The pope spoke of the "cruelty" that Ukraine is facing with the Russian offensive in an interview with the American Jesuit newspaper America and published on its website on Monday.

"When I talk about Ukraine, I talk about cruelty because I have a lot of information about the cruelty of the troops" arriving in Ukraine, said the pope, who spoke in Spanish.

"Perhaps the most cruel are those who come from Russia, but (who are) not of Russian tradition, like Chechens, Buryats," he said.

Chechnya is a republic of the Russian Caucasus with a Muslim majority, Buryatia is a Buddhist region of Siberia located between Lake Baikal and Mongolia.

Moscow filed a formal complaint with the Vatican on Tuesday over the pope's remarks, according to state news agency RIA Novosti.

“I expressed my indignation after these insinuations and indicated that nothing could shake the cohesion and the unity of the Russian multinational people,” Russian ambassador to the Holy See, Alexander Avdeyev, told the agency.

Russia was accused in September of disproportionately mobilizing ethnic minorities from Siberia and the Caucasus to support its offensive in Ukraine, after the Kremlin announced a partial mobilization that affected around 300,000 reservists.

According to Kremlin critics, minorities concentrated in poor and remote Russian regions also have more soldiers killed on the front lines in Ukraine, compared to ethnic Russians.

But these minorities have also been accused of playing a role in atrocities attributed by kyiv to Russian forces, such as the Boutcha massacre.

The spokeswoman for Russian diplomacy, Maria Zakharova, lambasted the Pope's remarks on Monday on Telegram, saying: "It's not even Russophobia anymore, it's perversion".

Ukraine receives French LRU rocket launchers, equivalent to American Himars

Ukraine announced on Tuesday that it had received unitary rocket launchers (LRU), the French equivalent of the American Himars, to reinforce its military arsenal against Russia, after more than nine months of invasion by troops from Moscow.

"Arrival of LRU! The Ukrainian army is now stronger", welcomed on Twitter the Ukrainian Minister of Defense, Oleksiï Reznikov.

The minister did not specify how many LRUs had been delivered, but his French counterpart, Sébastien Lecornu, had indicated on November 19 in an interview with the Journal du Dimanche that France was going to send "two LRUs for the deep land strike" to Ukraine.

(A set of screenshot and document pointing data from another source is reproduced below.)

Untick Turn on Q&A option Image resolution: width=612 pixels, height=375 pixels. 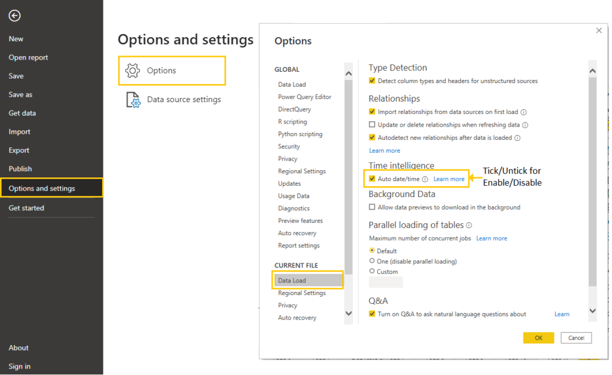pyautogui.click(x=372, y=313)
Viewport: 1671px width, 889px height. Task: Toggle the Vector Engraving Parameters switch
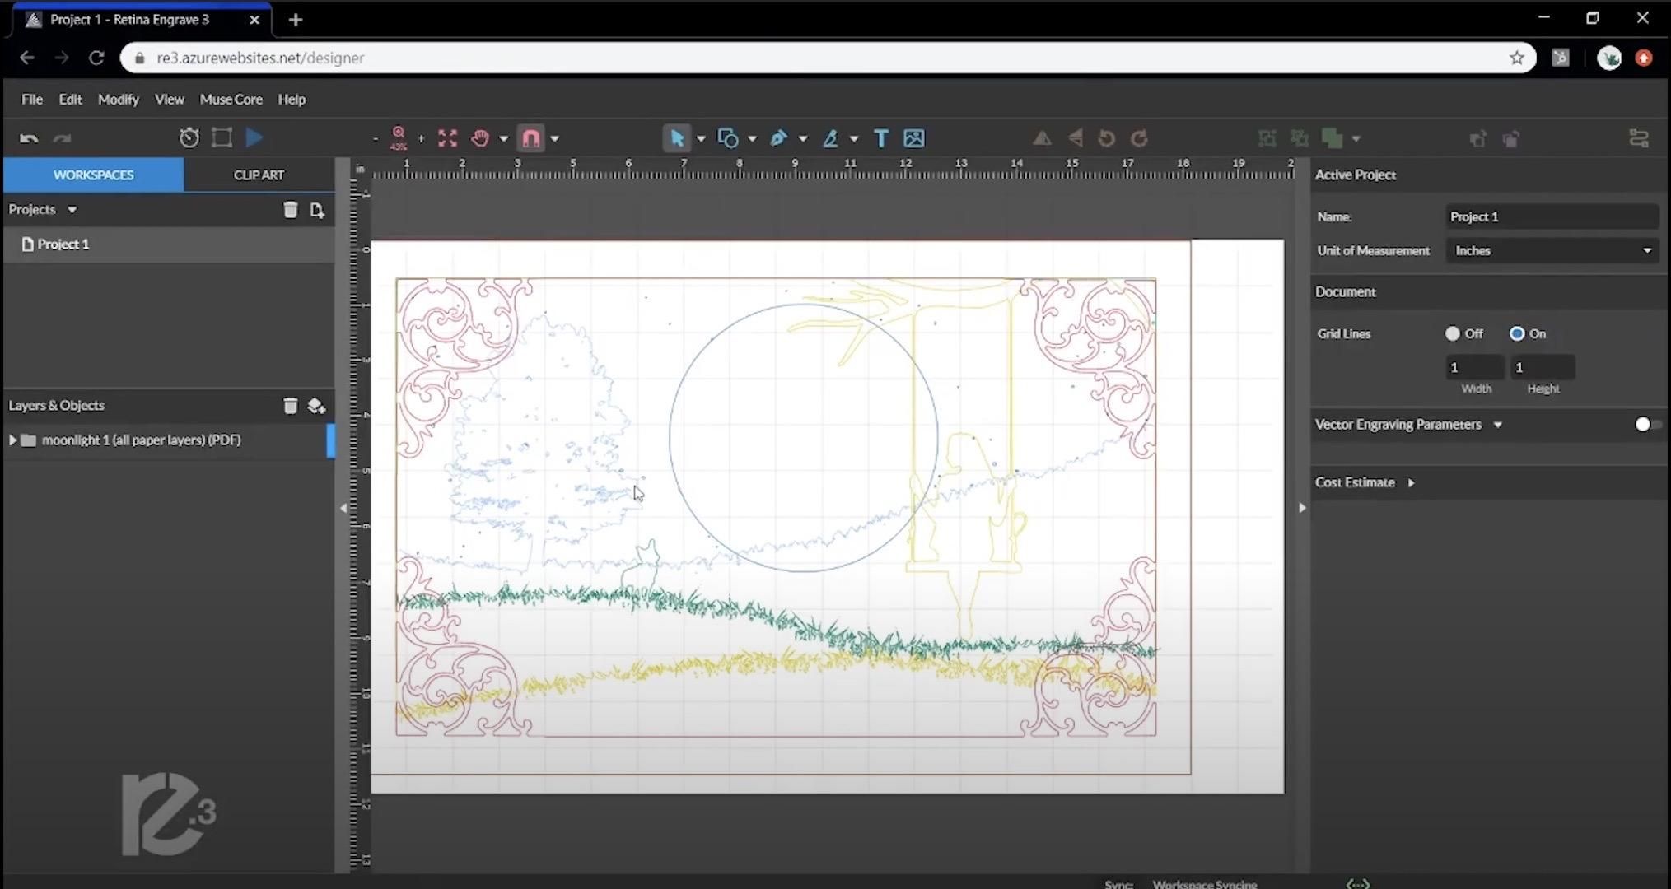coord(1647,424)
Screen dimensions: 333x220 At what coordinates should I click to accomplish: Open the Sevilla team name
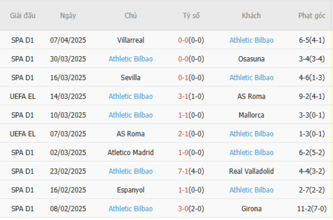pos(131,78)
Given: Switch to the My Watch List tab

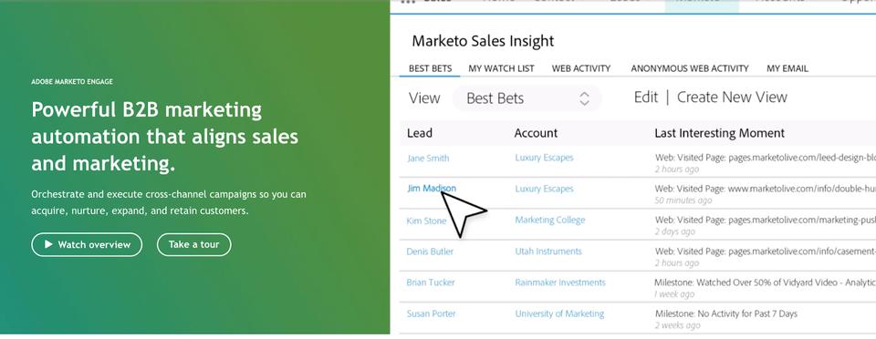Looking at the screenshot, I should (x=501, y=68).
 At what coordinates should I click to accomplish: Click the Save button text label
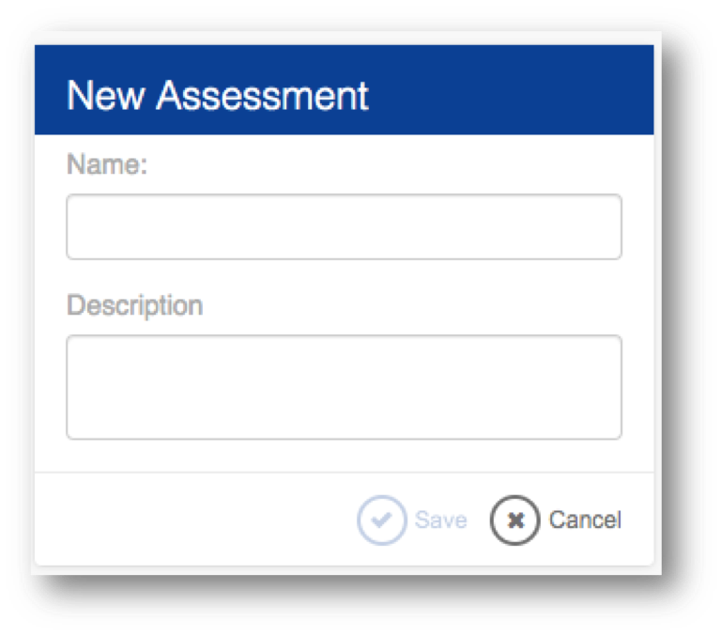(x=441, y=520)
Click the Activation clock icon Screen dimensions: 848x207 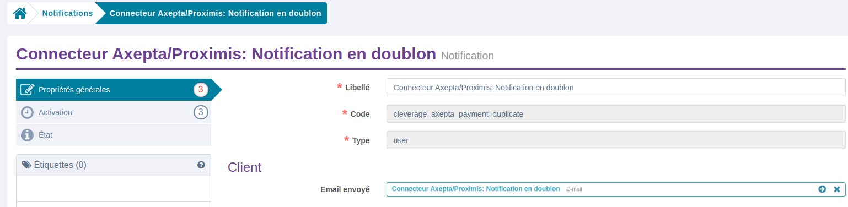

The LRU has a range of "about 70 km" and can hit its target with precision "within one meter", according to a description on the French Ministry of Defense website.

In recent months, Ukraine has used several types of foreign rocket launchers, including highly accurate US Himars, to target Russian rear lines, including supply lines.

After the recapture of territories in the northeast in the Kharkiv region and in the south, around Kherson, kyiv continues to urge its Western allies to deliver high-precision weapons to thwart the Russian army.